Marx addresses the issue of domestic violence from the class struggle and gender inequality view. According to him, partners or family relationships exhibit a similar characteristic as the proletarian and bourgeois dependence-relationship. The woman just like the proletarian has no ownership over resources while the man and the bourgeois have the power and control. Thus, a man views the wife as an instrument of production. However, he depends on a woman to care for the household as the woman looks upon the man to provide.
Male supremacy is evident in communities with few women having access to power. Therefore, Marxist stipulate that women’s oppression can only be eradicated with the overturning of the capitalist social system that promotes and sustain it. Marxists assert that the liberation of women from oppressions such as domestic violence is bound in the struggle against capitalism. For instance, issues like sexual oppression serve the ruling class’s material interests. Moreover, female exclusionism is highly practiced in the labor market with the existence of sex-based pay. These differentials benefit the men enhancing their job security and material well-being.
The capitalism view of the family is largely on the financial dependence of women or wives on their partners.

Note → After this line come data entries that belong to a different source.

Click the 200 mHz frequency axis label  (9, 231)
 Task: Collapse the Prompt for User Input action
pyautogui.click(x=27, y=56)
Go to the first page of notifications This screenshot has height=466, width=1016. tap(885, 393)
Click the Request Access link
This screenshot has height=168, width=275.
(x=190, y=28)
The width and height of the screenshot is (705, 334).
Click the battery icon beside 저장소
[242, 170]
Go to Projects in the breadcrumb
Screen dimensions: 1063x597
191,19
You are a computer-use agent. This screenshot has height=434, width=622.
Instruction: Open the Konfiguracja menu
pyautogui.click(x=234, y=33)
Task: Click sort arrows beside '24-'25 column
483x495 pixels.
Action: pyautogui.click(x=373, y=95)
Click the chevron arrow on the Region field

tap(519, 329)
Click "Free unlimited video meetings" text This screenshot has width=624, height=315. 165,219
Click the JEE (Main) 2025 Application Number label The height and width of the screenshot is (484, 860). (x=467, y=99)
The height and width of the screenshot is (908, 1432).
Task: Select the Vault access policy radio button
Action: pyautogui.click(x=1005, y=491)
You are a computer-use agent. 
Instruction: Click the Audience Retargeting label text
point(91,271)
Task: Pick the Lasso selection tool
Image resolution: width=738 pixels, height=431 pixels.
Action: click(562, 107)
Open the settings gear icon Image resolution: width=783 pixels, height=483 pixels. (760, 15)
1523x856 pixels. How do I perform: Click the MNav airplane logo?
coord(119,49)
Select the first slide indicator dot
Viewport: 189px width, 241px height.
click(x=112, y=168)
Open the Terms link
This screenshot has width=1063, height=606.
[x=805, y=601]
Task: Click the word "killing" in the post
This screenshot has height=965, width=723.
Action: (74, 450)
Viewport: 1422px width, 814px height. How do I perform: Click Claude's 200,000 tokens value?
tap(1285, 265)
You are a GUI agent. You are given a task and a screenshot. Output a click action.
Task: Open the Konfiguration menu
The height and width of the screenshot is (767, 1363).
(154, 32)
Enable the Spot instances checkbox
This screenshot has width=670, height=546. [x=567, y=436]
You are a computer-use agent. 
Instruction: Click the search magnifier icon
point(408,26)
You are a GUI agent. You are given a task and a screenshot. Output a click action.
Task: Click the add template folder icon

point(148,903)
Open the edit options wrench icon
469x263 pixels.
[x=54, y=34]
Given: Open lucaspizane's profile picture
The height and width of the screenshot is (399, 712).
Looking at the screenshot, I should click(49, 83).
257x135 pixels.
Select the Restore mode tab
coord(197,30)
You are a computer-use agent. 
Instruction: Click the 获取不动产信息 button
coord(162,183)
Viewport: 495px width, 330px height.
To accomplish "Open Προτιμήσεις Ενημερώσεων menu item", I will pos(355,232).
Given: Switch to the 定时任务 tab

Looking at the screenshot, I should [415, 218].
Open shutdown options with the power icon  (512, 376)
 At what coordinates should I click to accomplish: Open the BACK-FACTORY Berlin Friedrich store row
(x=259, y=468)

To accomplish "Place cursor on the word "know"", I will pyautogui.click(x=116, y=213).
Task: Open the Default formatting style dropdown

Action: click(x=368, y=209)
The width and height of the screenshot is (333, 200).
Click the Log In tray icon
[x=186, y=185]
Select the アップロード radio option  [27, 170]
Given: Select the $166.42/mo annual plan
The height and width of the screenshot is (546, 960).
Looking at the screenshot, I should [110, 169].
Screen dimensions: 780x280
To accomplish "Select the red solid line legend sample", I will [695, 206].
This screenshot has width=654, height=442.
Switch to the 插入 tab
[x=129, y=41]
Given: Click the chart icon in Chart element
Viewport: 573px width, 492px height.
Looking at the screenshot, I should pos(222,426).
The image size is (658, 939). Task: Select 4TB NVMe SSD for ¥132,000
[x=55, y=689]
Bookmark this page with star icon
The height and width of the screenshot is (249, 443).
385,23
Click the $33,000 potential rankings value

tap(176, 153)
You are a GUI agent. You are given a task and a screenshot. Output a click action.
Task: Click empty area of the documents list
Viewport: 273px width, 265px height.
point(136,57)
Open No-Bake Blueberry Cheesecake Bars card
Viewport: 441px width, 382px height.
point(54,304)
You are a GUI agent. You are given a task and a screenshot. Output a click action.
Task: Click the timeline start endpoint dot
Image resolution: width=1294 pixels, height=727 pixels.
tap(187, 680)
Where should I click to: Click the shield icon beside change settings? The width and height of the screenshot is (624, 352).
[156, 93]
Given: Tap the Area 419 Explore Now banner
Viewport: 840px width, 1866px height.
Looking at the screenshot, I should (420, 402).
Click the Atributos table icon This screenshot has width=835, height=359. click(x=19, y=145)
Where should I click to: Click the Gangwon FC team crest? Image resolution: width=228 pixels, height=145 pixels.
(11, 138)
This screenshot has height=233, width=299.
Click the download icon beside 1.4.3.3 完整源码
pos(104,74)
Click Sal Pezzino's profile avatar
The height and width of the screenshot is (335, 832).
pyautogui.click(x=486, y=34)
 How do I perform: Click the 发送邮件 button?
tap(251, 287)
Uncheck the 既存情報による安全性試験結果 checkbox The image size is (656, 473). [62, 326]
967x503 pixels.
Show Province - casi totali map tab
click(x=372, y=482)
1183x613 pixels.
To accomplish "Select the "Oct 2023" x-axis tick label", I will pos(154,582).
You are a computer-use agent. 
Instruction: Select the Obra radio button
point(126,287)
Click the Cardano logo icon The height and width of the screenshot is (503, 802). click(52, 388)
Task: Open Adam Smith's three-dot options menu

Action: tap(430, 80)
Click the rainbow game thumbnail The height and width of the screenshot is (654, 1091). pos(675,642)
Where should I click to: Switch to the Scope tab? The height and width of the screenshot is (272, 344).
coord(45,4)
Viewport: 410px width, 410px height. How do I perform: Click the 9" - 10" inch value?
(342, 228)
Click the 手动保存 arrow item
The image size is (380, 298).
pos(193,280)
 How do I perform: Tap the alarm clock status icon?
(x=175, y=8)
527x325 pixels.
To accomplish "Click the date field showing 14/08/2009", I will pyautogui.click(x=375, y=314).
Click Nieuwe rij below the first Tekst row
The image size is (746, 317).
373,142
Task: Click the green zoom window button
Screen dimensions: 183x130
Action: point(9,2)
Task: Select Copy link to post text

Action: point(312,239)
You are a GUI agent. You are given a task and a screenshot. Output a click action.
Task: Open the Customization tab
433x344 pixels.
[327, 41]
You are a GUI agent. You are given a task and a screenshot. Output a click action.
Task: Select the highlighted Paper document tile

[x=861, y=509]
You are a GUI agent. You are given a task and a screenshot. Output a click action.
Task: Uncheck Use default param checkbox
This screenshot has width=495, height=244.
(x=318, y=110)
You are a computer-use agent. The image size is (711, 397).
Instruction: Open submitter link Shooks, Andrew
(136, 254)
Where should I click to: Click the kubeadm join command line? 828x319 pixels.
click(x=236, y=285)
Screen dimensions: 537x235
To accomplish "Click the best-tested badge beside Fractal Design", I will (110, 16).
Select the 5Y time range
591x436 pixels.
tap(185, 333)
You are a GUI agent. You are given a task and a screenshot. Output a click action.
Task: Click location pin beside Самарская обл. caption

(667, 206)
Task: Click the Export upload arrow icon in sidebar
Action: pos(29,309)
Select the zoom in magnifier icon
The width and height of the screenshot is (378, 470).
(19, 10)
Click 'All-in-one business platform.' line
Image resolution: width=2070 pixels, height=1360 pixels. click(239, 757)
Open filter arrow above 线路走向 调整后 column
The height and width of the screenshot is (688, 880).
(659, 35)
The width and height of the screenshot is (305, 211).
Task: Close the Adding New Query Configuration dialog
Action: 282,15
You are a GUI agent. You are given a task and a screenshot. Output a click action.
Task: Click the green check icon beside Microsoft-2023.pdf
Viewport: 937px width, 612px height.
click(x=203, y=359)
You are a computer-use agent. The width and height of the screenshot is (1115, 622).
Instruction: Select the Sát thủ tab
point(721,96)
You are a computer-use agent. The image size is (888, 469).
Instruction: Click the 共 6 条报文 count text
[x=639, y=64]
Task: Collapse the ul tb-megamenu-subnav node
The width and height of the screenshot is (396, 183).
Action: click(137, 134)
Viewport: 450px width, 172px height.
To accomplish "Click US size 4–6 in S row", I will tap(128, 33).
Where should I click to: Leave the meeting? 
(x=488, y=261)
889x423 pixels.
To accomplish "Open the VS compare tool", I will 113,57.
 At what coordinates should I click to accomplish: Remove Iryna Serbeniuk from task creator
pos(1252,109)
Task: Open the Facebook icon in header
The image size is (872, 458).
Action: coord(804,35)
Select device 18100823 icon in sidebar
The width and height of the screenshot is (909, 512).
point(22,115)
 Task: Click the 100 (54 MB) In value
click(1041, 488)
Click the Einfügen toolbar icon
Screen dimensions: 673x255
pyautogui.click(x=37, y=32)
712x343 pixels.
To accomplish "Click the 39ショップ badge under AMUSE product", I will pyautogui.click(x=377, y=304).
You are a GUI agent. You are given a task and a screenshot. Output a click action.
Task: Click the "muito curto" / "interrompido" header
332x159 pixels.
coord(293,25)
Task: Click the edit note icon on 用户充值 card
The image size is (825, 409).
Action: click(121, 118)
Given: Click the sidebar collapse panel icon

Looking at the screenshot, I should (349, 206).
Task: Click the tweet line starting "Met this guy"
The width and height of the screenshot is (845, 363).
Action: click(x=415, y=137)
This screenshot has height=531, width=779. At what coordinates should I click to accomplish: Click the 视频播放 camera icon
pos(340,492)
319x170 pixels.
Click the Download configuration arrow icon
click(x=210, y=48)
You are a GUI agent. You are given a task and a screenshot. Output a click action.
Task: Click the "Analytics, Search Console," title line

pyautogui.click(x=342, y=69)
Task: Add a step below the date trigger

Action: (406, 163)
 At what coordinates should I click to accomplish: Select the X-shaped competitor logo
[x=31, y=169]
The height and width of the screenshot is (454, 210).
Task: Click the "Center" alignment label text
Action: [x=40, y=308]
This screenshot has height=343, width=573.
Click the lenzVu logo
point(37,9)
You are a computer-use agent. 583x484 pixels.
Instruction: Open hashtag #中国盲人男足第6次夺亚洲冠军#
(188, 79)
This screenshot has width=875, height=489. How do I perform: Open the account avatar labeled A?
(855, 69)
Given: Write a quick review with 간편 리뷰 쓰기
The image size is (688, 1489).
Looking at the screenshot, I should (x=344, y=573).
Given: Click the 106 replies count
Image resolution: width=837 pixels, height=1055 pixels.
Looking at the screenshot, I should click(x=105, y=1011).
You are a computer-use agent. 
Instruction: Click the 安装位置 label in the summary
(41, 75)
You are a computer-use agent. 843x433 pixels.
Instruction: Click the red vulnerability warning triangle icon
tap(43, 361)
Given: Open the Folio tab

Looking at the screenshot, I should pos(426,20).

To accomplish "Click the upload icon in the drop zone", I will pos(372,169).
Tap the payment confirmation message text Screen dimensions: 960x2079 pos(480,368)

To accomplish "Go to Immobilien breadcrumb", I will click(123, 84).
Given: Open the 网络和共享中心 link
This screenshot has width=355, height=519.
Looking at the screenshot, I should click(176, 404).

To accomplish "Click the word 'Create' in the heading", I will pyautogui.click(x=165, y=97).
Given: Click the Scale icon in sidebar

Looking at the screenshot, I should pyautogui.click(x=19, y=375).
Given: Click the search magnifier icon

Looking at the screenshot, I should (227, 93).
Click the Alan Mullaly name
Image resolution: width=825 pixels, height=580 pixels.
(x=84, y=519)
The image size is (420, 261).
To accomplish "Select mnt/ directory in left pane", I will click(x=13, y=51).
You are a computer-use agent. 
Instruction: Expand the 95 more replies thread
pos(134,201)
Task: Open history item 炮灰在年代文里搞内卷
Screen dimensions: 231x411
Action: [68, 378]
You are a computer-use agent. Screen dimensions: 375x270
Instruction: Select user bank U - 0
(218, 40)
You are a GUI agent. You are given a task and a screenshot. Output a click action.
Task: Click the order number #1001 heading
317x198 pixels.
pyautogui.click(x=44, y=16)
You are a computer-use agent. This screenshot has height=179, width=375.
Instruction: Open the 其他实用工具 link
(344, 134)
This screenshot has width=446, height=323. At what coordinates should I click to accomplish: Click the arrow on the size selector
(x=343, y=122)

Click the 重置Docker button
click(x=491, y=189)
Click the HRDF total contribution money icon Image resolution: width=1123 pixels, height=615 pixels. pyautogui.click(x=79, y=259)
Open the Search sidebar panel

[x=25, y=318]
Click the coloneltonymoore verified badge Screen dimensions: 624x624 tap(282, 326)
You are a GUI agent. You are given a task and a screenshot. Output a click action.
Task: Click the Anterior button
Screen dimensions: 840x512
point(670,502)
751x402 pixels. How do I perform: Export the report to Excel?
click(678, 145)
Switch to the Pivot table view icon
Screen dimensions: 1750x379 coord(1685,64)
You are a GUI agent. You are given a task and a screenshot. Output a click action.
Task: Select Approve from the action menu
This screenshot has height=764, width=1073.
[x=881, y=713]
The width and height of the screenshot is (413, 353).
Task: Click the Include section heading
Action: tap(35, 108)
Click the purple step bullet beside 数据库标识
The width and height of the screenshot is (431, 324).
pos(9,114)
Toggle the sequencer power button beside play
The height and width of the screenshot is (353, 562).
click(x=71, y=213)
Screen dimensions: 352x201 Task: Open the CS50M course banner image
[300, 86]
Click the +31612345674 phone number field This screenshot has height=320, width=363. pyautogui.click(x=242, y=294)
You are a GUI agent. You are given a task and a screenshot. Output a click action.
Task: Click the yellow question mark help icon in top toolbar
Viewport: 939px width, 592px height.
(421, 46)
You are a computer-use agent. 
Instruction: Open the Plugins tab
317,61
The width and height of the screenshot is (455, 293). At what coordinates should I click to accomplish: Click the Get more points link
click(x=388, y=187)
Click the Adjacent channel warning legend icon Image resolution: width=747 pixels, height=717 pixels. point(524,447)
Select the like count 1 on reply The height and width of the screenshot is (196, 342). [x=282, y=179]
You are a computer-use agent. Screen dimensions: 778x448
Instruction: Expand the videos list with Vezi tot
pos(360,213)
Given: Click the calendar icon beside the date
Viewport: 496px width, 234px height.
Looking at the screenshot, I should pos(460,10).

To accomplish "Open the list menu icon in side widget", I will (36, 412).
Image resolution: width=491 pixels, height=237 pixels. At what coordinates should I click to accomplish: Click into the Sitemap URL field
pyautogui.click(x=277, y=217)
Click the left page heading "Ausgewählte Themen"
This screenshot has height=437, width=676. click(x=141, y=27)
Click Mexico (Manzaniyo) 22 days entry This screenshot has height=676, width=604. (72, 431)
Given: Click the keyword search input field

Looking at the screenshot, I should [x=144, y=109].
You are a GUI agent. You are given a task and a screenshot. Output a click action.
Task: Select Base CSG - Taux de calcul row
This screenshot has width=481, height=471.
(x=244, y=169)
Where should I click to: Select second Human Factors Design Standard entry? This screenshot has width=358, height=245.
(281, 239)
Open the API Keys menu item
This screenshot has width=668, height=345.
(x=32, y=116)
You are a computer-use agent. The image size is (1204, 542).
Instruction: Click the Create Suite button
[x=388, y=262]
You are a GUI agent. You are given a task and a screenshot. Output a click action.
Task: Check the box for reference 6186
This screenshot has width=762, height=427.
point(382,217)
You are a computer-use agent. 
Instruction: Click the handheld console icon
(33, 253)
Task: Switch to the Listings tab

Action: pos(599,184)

Women undertake unpaid domestic work such as child care, cooking, washing and much more. Also, most jobs taken by women pay low wages. Women are socially termed as inferior and thus have been socialized to maintain that status quo. The division of labor preserves women in domestic spheres of a family while the workplace remains for men.
Moreover, Marx indicates that the wife’s household role produces no value with no surplus gain. She is likened to a slave who is subordinate to relations of capital and labor power. They are the reserve army of labor who get hired with an increased demand for goods but dismissed during an economic recession. The economic aspects surrounding the female gender makes them vulnerable to abuse, especially at a family level. Their male counterparts experience high levels of economic stability and independence. Most women remain in abusive relationships due to their dependence especially on financial issues on their male partners. This exemplifies a perfect bourgeois and proletarian relationship with the ‘haves’ exploiting the ‘have nots’ who offer their labor in exchange for wages. However, these vices have been institutionalized in families making men control women’s sexual activities and labor. Hence, the existence of gender oppression in the face of domestic violence.
Reproductive and productive labor also contribute to domestic violence. Under the capitalist scheme, productive labor has monetary value through paid wage while reproductive has none. In essence, the socially constructed gender-based activities, roles, responsibilities, and norms have contributed to the differential factors facilitating domestic violence. In the traditional context, a woman has to be submissive to the husband regardless of the issue in discussion. Opposing a husband’s opinion is seen as disobedience and battering to rectify the wife’s behavior is acceptable. Such practices integrated with the male-capitalistic nature as the breadwinner leaves women with no option but to remain subordinate. Therefore, Marx suggests that the solution to domestic violence lies in empowering women economically.